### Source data
..........

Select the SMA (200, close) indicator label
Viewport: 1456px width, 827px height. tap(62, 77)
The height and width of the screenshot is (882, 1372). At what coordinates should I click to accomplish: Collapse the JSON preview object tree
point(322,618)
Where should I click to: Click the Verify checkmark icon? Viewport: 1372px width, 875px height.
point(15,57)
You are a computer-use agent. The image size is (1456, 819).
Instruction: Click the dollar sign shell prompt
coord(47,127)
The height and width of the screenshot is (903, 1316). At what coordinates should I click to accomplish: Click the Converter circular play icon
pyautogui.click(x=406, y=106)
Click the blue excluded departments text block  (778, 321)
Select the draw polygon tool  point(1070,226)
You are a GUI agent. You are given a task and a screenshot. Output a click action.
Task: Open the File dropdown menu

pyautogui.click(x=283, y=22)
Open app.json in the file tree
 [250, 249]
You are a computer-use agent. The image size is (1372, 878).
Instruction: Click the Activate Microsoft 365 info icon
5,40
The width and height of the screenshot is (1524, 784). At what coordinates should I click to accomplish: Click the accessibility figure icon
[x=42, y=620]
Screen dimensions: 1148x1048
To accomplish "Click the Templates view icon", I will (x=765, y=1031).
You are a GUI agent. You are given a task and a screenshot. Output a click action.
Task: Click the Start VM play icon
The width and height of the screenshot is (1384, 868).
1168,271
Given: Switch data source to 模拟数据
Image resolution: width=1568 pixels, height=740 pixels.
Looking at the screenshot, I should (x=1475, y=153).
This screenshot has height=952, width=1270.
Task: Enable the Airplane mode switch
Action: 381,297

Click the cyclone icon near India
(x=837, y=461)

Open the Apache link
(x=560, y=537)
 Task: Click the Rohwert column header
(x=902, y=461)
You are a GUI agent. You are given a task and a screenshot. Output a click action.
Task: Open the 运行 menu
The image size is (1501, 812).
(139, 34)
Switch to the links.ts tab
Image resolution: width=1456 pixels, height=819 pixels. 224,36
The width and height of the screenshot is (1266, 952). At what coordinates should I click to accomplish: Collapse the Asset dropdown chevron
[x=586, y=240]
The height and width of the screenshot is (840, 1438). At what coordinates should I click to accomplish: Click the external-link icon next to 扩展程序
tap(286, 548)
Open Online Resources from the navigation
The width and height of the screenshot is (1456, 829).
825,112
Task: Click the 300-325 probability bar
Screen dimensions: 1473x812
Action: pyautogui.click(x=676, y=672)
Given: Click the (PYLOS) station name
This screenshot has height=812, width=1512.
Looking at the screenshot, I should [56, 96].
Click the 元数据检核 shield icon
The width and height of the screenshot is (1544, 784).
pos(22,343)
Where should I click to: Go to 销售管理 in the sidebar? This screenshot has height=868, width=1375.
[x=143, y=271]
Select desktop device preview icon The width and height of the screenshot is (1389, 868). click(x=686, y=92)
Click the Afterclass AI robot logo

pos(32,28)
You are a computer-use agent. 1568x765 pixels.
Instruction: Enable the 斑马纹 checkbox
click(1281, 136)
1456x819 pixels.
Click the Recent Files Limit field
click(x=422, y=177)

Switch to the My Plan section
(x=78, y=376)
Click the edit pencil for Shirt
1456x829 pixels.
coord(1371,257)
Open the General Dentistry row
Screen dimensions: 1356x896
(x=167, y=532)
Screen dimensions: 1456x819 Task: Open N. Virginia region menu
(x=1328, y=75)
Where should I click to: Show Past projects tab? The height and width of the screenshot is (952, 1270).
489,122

..........

### EXERCISE BRIEF
Output the records in full. Match them exactly.

### EXERCISE OUTPUT
Select the SMA (200, close) indicator label
Viewport: 1456px width, 827px height. tap(62, 77)
The height and width of the screenshot is (882, 1372). At what coordinates should I click to accomplish: Collapse the JSON preview object tree
point(322,618)
Where should I click to: Click the Verify checkmark icon? Viewport: 1372px width, 875px height.
point(15,57)
You are a computer-use agent. The image size is (1456, 819).
Instruction: Click the dollar sign shell prompt
coord(47,127)
The height and width of the screenshot is (903, 1316). At what coordinates should I click to accomplish: Click the Converter circular play icon
pyautogui.click(x=406, y=106)
Click the blue excluded departments text block  (778, 321)
Select the draw polygon tool  point(1070,226)
You are a GUI agent. You are given a task and a screenshot. Output a click action.
Task: Open the File dropdown menu

pyautogui.click(x=283, y=22)
Open app.json in the file tree
 [250, 249]
You are a computer-use agent. The image size is (1372, 878).
Instruction: Click the Activate Microsoft 365 info icon
5,40
The width and height of the screenshot is (1524, 784). At what coordinates should I click to accomplish: Click the accessibility figure icon
[x=42, y=620]
Screen dimensions: 1148x1048
To accomplish "Click the Templates view icon", I will (x=765, y=1031).
You are a GUI agent. You are given a task and a screenshot. Output a click action.
Task: Click the Start VM play icon
The width and height of the screenshot is (1384, 868).
1168,271
Given: Switch data source to 模拟数据
Image resolution: width=1568 pixels, height=740 pixels.
Looking at the screenshot, I should (x=1475, y=153).
This screenshot has height=952, width=1270.
Task: Enable the Airplane mode switch
Action: 381,297

Click the cyclone icon near India
(x=837, y=461)

Open the Apache link
(x=560, y=537)
 Task: Click the Rohwert column header
(x=902, y=461)
You are a GUI agent. You are given a task and a screenshot. Output a click action.
Task: Open the 运行 menu
The image size is (1501, 812).
(139, 34)
Switch to the links.ts tab
Image resolution: width=1456 pixels, height=819 pixels. 224,36
The width and height of the screenshot is (1266, 952). At what coordinates should I click to accomplish: Collapse the Asset dropdown chevron
[x=586, y=240]
The height and width of the screenshot is (840, 1438). At what coordinates should I click to accomplish: Click the external-link icon next to 扩展程序
tap(286, 548)
Open Online Resources from the navigation
The width and height of the screenshot is (1456, 829).
825,112
Task: Click the 300-325 probability bar
Screen dimensions: 1473x812
Action: pyautogui.click(x=676, y=672)
Given: Click the (PYLOS) station name
This screenshot has height=812, width=1512.
Looking at the screenshot, I should [56, 96].
Click the 元数据检核 shield icon
The width and height of the screenshot is (1544, 784).
pos(22,343)
Where should I click to: Go to 销售管理 in the sidebar? This screenshot has height=868, width=1375.
[x=143, y=271]
Select desktop device preview icon The width and height of the screenshot is (1389, 868). click(x=686, y=92)
Click the Afterclass AI robot logo

pos(32,28)
You are a computer-use agent. 1568x765 pixels.
Instruction: Enable the 斑马纹 checkbox
click(1281, 136)
1456x819 pixels.
Click the Recent Files Limit field
click(x=422, y=177)

Switch to the My Plan section
(x=78, y=376)
Click the edit pencil for Shirt
1456x829 pixels.
coord(1371,257)
Open the General Dentistry row
Screen dimensions: 1356x896
(x=167, y=532)
Screen dimensions: 1456x819 Task: Open N. Virginia region menu
(x=1328, y=75)
Where should I click to: Show Past projects tab? The height and width of the screenshot is (952, 1270).
489,122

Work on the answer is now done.